_Set exercise a_.
Condense the paragraph of the article on Israel's policies in Palestine that begins "In February this year, UK-based Amnesty International" into a short bulleted list that keeps its main facts.

_Extracted text_.
— begin —

Who could have imagined that a year which saw unprecedented global criticism of Israel’s repressive policies in Palestine would end with the return of the controversial Benjamin Netanyahu, already Israel’s longest-serving PM, heading a coalition described as the most extreme right-wing yet, and the expected expansion of those very policies.
As 2022 began, there was already a visible shift — howsoever small — in international public opinion regarding the Israel-Palestine conflict, stemming from events a year prior.
In January 2021, B’Tselem, one of Israel’s most prominent human rights organizations, had termed Israel’s control over Palestinian lives akin to an ‘apartheid’ regime. Though this wasn’t the first time the label was used to describe Israel’s persecutory policies, it held significance coming from within Israel.
A couple of months later, the International Criminal Court (ICC) announced a probe into crimes committed by Israeli security forces and Palestinian militants since just before the deadly June 2014 Gaza conflict. The investigation, denounced by both Israel and the US, is still ongoing. This was followed by Human Rights Watch publishing a damning report into Israel’s persecution of Palestinians, becoming the first organization of its scale to blame Israel of committing apartheid in the occupied territories. The US-based rights group also urged the international community to condition military aid and trade with Israel to its safeguarding of Palestinian rights.
In May 2021, after clashes between Hamas and Israel left over 250 people dead, mostly unarmed Palestinians, the UN Human Rights Council held a special session and, unprecedentedly, formed a commission to probe the “violations and abuses of international human rights” in the occupied territories and Israel. Most prominently, the commission would “investigate all underlying root causes of recurrent tensions, instability and protraction of conflict, including systematic discrimination and repression based on national, ethnic, racial or religious identity” and submit its reports to the UN General Assembly (UNGA).
In February this year, UK-based Amnesty International proclaimed that Israel maintains a system of apartheid over Palestinians, both in the occupied territories and Israel. Amnesty urged the ICC prosecutor to apply the crime of apartheid in its probe and advised the UN Security Council to impose targeted sanctions and arms embargo on Israel. It also called on states to institute and enforce a ban on products from the illegal Israeli settlements, something the indigenous 2005 BDS (Boycott, Divestment and Sanctions) movement already calls for. Amnesty Secretary General Agnes Callamard, believed the report, in line with similar recent ones, was “part of the momentum that will lead to change”.
Then, in its first report to the UNGA in June this year, the three-member commission disclosed that the main drivers of the conflict were the continued occupation and discrimination against Palestinians. In its second report in October, the commission found reasonable grounds to conclude that the Israeli occupation of Palestinian territory is now unlawful under international law due to its permanent nature and Israel’s de-facto annexation policies. It called on the UNGA to request an urgent advisory opinion from the International Court of Justice (ICJ) on the legal consequences of Israel’s continued refusal to end its occupation. The commission seeks clarity from the ICJ about the obligations of third party states to ensure respect for international law. This means, according to the commission’s chair, Navi Pillay, that if the ICJ finds the occupation unlawful, states would be legally obligated not to support Israel’s illegal occupation as they too must ensure that it respects international law.

— end —

_Set exercise b_.
Arrange the rows, starting at the line that contains "Task: Click the PDF file list box" and ending at the last line of the rows, as a JSON list of strings with one string per line, skipping blank lines and leaving the pictures out.

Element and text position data
— begin —

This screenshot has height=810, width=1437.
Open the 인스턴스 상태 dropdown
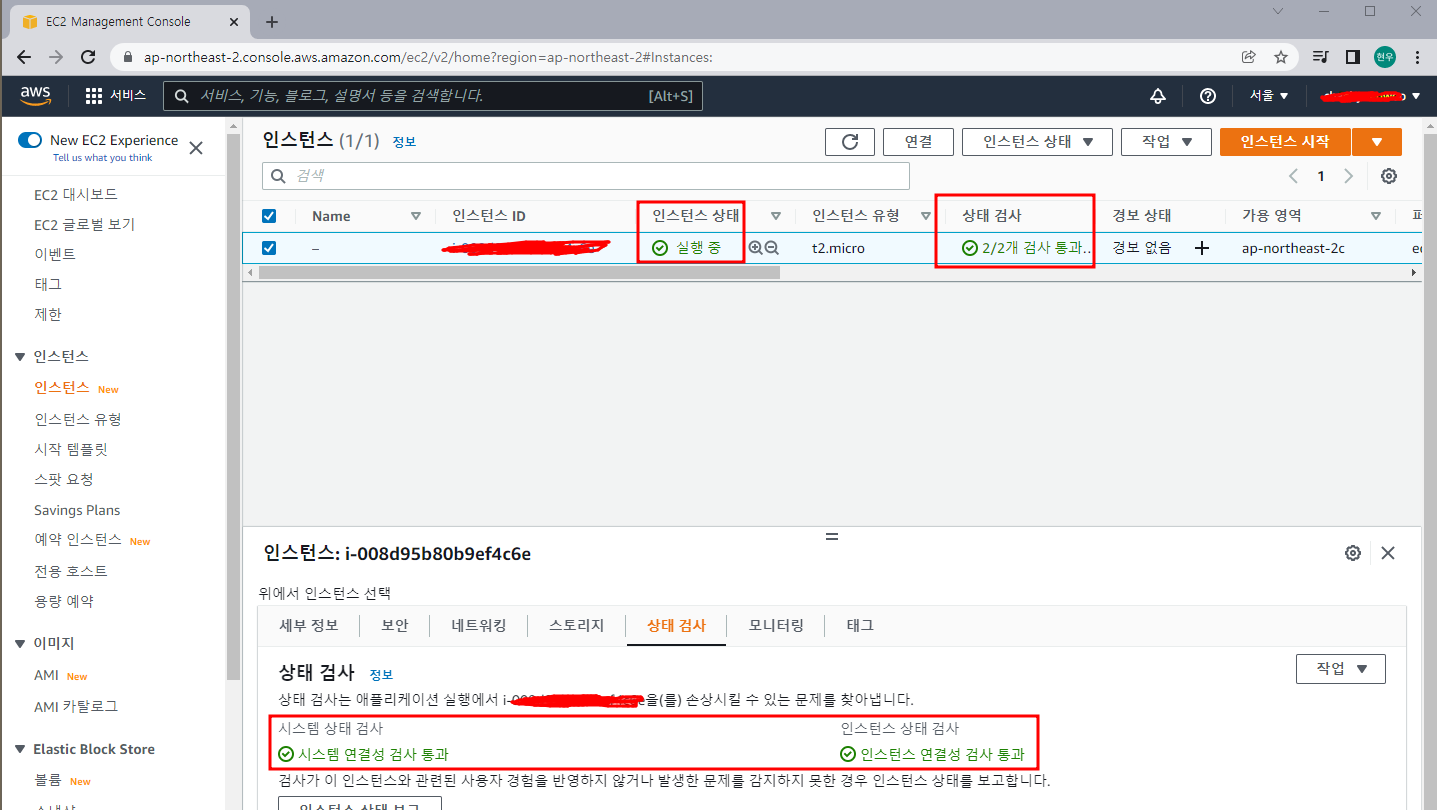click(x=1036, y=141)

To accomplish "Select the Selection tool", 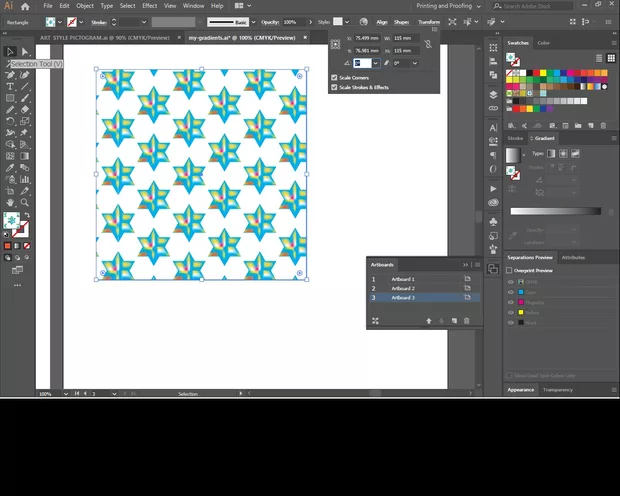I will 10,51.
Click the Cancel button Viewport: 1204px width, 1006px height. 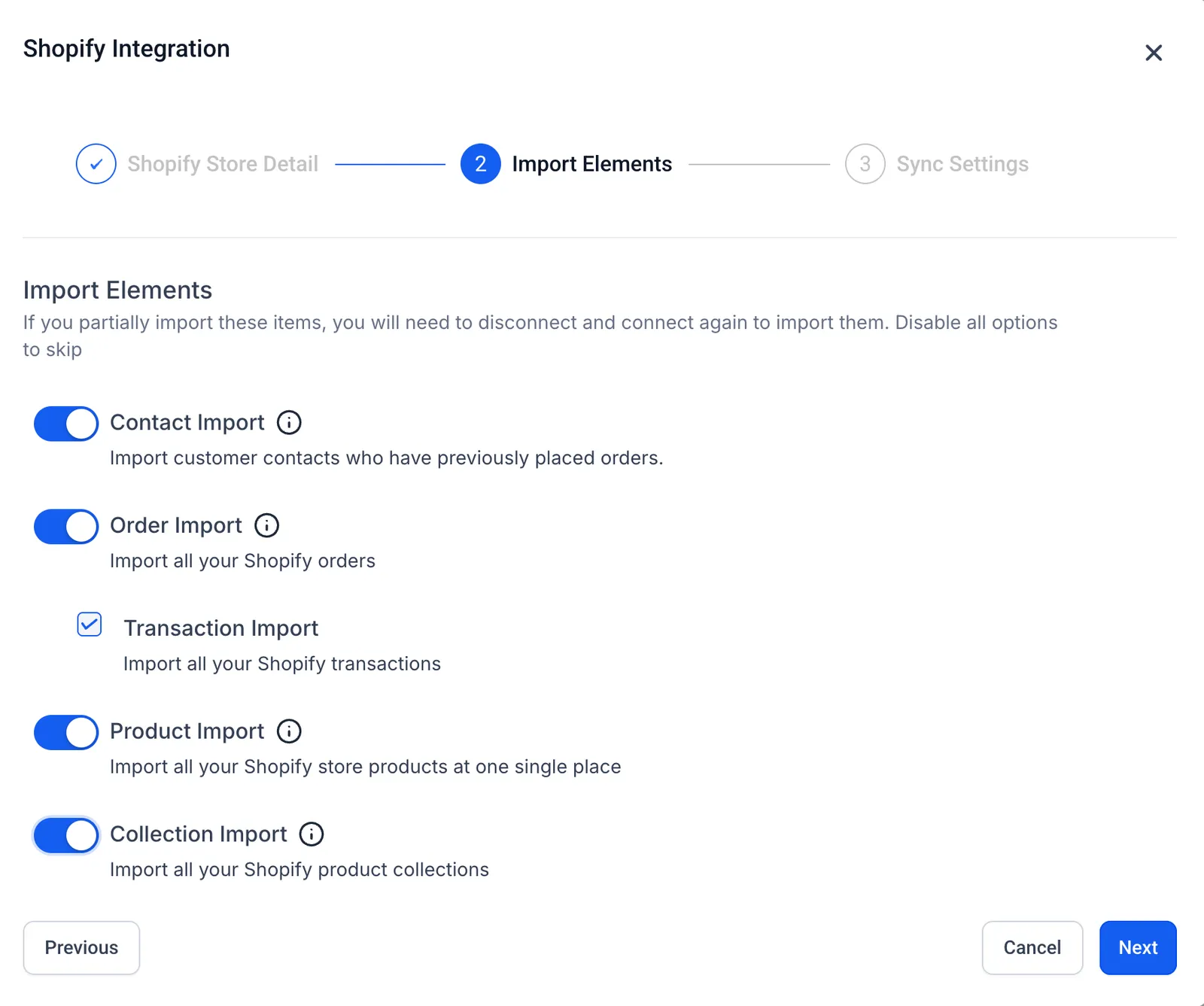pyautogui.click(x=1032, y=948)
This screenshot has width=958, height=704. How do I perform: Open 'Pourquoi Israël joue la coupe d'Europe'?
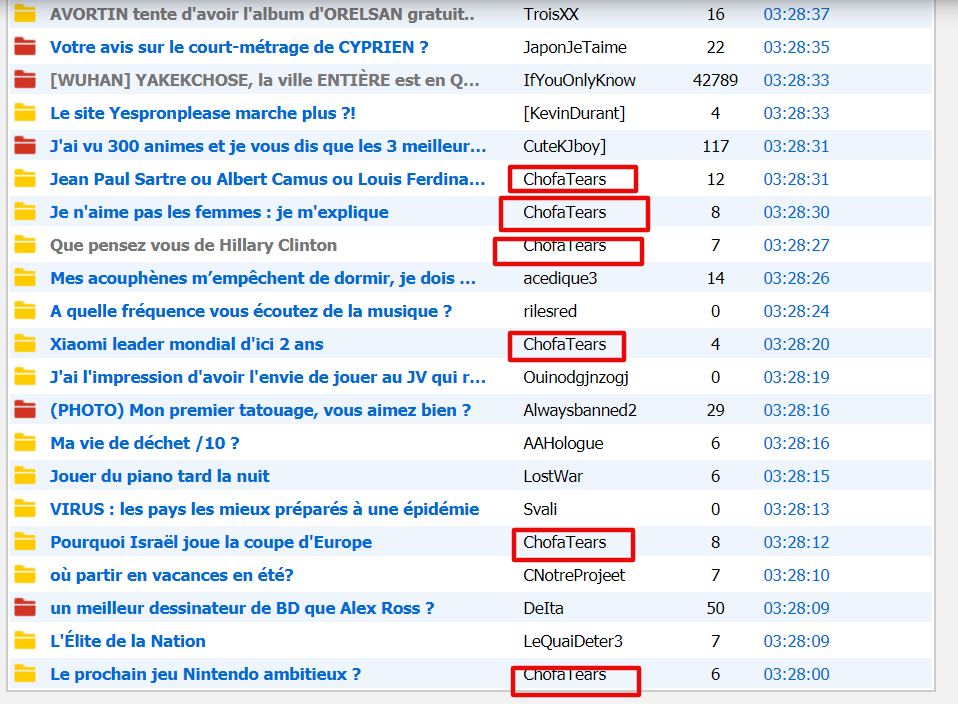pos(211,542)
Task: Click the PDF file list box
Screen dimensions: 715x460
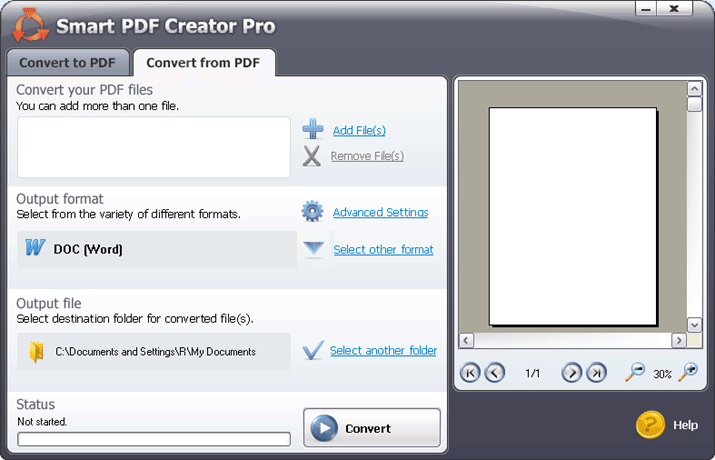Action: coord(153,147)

— end —

_Worked solution a_.
- In February, Amnesty International declared that Israel maintains a system of apartheid over Palestinians in both the occupied territories and Israel.
- It urged the ICC prosecutor to apply the crime of apartheid in its probe.
- It advised the UN Security Council to impose targeted sanctions and an arms embargo on Israel.
- It called on states to ban products from the illegal Israeli settlements, a demand the 2005 BDS movement already makes.
- Secretary General Agnes Callamard saw the report as "part of the momentum that will lead to change."

_Worked solution b_.
[
  "Task: Click the PDF file list box",
  "Screen dimensions: 715x460",
  "Action: coord(153,147)"
]